The iPhone and new generations of smart phones are multifunctional devices that permit one to watch movies, read The Bond Buyer, or listen to the Beatles. One out of every five new applications introduced for the iPhone last month was a book. There are already 84 million smartphones in this country, and Apple has already sold more than 50 million iPhones and iPod Touches. iTunes song purchases exceeded five billion two years ago and 10 billion this month.

Digital sales account for 30% of revenue in the U.S. music market. So the single most important source of state and local tax revenue is based upon, for the most part — and unlike the economies and tax systems of every major U.S. competitor — tangible goods, a species disappearing from the American economy.

Two hundred and twenty-three years ago, a corporation, the city of Philadelphia, hosted the nation’s states at a convention to create our federal government and federal system. One of the most difficult issues was the relationship of sovereignty and taxes. But for a new nation, just emerging from a fearful war with significant debts incurred, the issue was vital and desperate: to build the foundation for interstate commerce.

Today, our country is at war. Across the Pacific, China is making extraordinary investments in its infrastructure as part of an effort to make its economy the most powerful on earth. In the U.S., the challenges that confront all three levels of government are as difficult as at any time since 1932 — and maybe since 1787.

Creating a federalism commission would be a natural next step. Selecting a leader who has served in every kind of federal, state, and local government, and who cares passionately about our future, would be an obvious choice. Following the commissions of 1973 and 1983 (“City Financial Emergencies: The Intergovernmental Dimension,” and “Bankruptcies, Defaults, and Other Local Government Financial Emergencies”), it will be fundamental to assemble serious leaders to put together solutions to re-bond the nation.

Just as the European Union has no choice but to step up and help Greece, the fate of state and local governments in America is no longer a parochial event with few national repercussions.

States are now the workhorses of our federal system — if they collapse, so does Medicaid, homeland security, transportation, and job training. Local governments are not only the home of all Americans, but also provide the public educational infrastructure that will determine the country’s destiny. In short, we have become a vertically integrated conglomerate where the fortunes of one subsidiary affect us all.

The roads and bridges, water and sewer systems, hospitals and universities not only bind the nation together, but make up the foundation of its human and physical infrastructure — and are almost entirely the product of state and local investment through the municipal bond market.

Thus the nation has a stake in ensuring the fiscal health and access to credit markets of these levels of government. That requires not a top-down, we-know-best approach, but rather one of constructive, mutual respect.

George Voinovich, 74, the senior Republican senator from Ohio, has been there.

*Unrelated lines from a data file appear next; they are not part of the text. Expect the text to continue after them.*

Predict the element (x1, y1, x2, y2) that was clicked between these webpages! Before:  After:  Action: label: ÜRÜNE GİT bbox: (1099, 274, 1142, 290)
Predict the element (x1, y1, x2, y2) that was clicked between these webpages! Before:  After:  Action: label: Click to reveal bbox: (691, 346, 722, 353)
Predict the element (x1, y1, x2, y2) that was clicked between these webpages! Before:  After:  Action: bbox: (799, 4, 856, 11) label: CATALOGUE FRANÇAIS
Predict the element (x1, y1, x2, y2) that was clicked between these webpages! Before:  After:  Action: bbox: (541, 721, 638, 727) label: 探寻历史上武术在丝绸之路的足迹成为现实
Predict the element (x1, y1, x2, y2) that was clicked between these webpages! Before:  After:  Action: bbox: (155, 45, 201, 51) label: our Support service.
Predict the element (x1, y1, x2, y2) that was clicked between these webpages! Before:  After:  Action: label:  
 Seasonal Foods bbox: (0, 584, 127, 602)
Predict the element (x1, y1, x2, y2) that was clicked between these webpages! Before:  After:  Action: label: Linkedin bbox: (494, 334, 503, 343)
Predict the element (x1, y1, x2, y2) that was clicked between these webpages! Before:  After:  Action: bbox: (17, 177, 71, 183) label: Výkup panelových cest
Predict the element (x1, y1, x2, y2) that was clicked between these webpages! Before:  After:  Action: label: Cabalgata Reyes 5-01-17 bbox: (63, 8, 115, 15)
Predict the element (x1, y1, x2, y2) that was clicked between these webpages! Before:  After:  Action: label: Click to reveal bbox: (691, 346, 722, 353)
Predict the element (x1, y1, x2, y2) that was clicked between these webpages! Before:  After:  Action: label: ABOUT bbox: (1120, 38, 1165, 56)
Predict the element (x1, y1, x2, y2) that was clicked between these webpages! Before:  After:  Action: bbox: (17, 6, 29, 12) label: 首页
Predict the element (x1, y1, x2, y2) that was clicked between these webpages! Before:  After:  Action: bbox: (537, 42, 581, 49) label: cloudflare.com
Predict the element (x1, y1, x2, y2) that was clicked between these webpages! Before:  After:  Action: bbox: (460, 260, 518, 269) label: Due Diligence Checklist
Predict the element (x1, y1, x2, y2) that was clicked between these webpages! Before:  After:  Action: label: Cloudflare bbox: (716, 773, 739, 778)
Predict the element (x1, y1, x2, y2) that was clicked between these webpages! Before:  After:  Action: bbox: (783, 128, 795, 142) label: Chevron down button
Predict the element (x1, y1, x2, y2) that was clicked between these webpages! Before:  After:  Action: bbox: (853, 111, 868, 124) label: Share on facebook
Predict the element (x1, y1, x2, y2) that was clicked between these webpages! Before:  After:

A bipartisan, intergovernmental commission to assess and make recommendations on the credit crisis confronting the nation’s state and local governments is essential for the nation’s competitive future.

Frank Shafroth has worked in the Senate for the Banking Committee and the Housing and Urban Development subcommittee, served as chief of staff for Rep. Jim Moran, and was policy and federal relations director for the National League of Cities and National Governors Association. He is an adjunct professor at George Washington and George Mason universities, a columnist for State Tax Notes, and a consultant, including for the MSRB. His views are his own and do not represent those of any of his employers.